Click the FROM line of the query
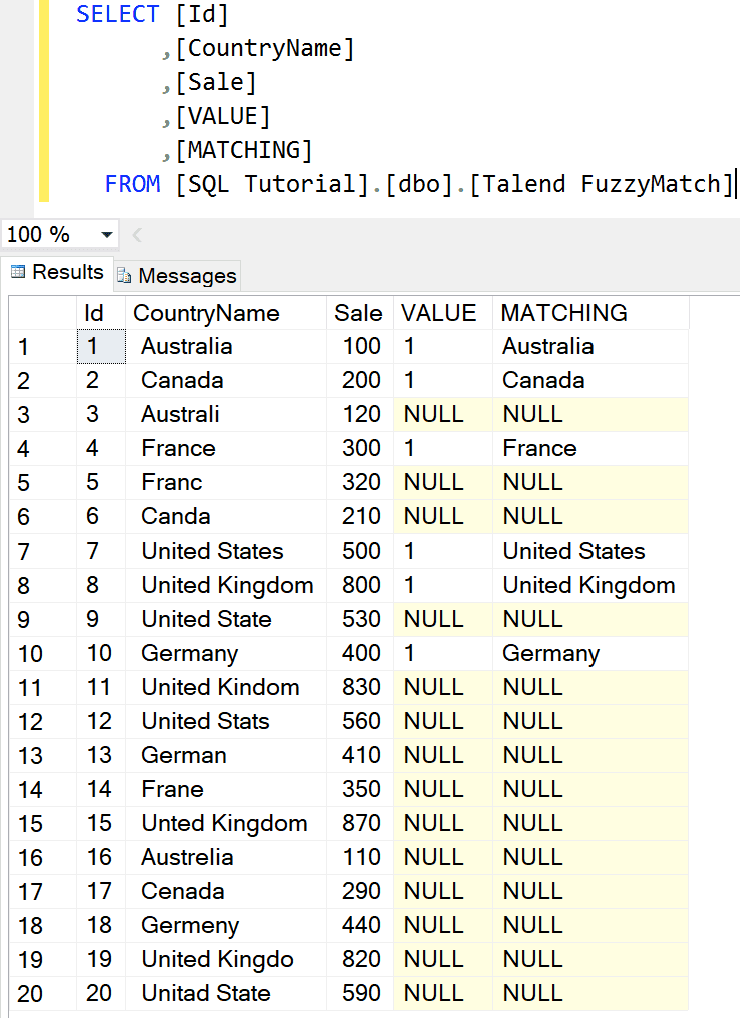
-----
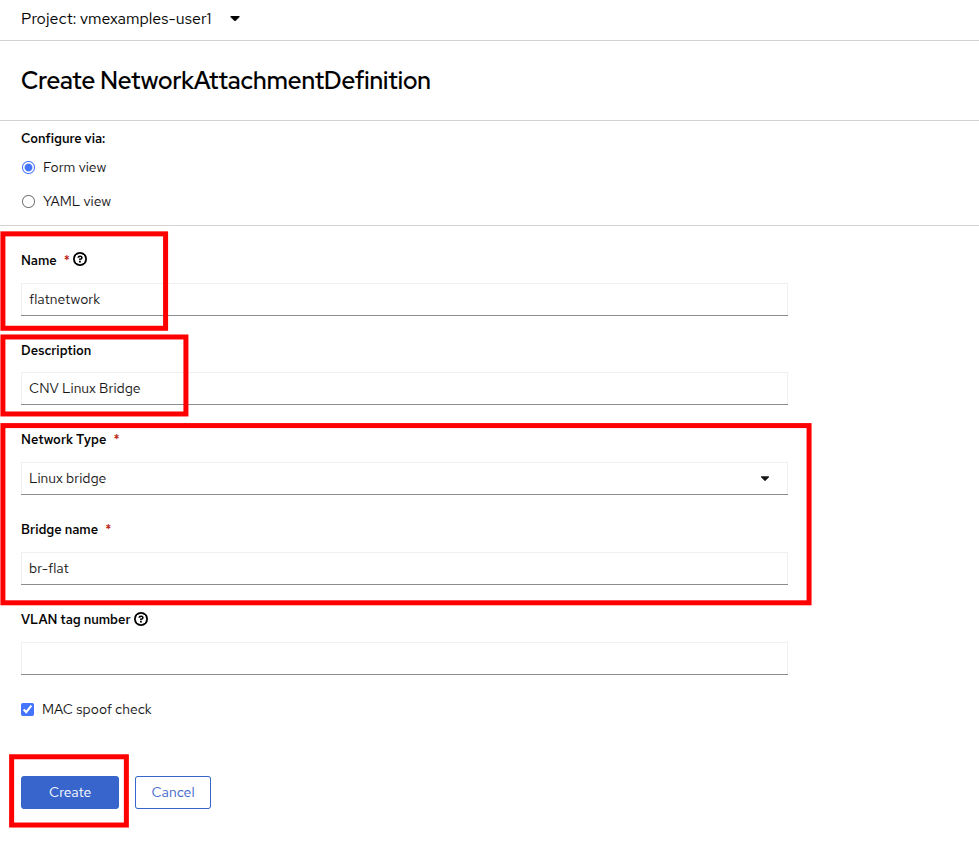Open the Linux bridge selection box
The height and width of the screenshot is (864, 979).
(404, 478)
-----
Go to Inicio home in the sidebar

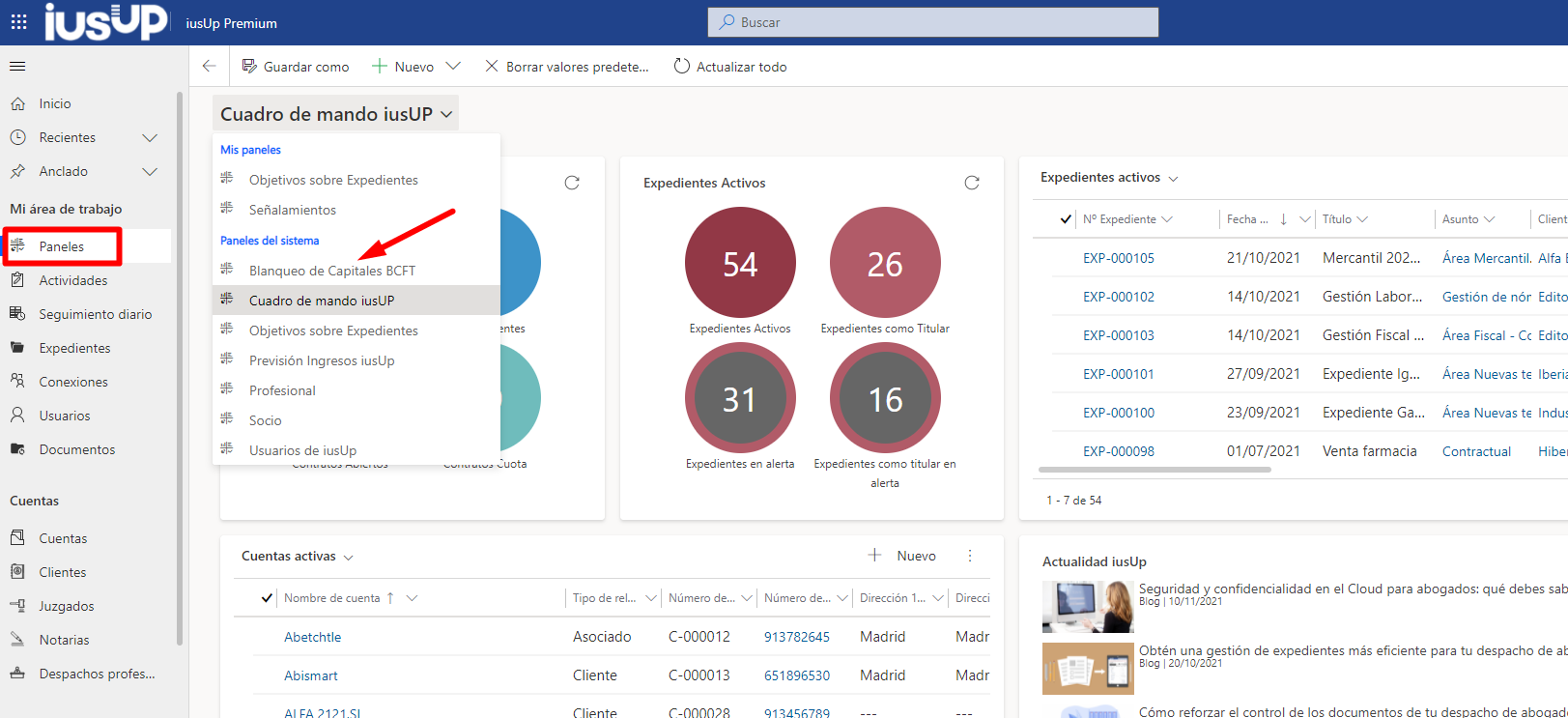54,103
-----
### [WHAT NEEDS TO BE DONE]
Count the lines of the entries above that contain the word "screenshot", and give only the number.

### [SOLUTION]
1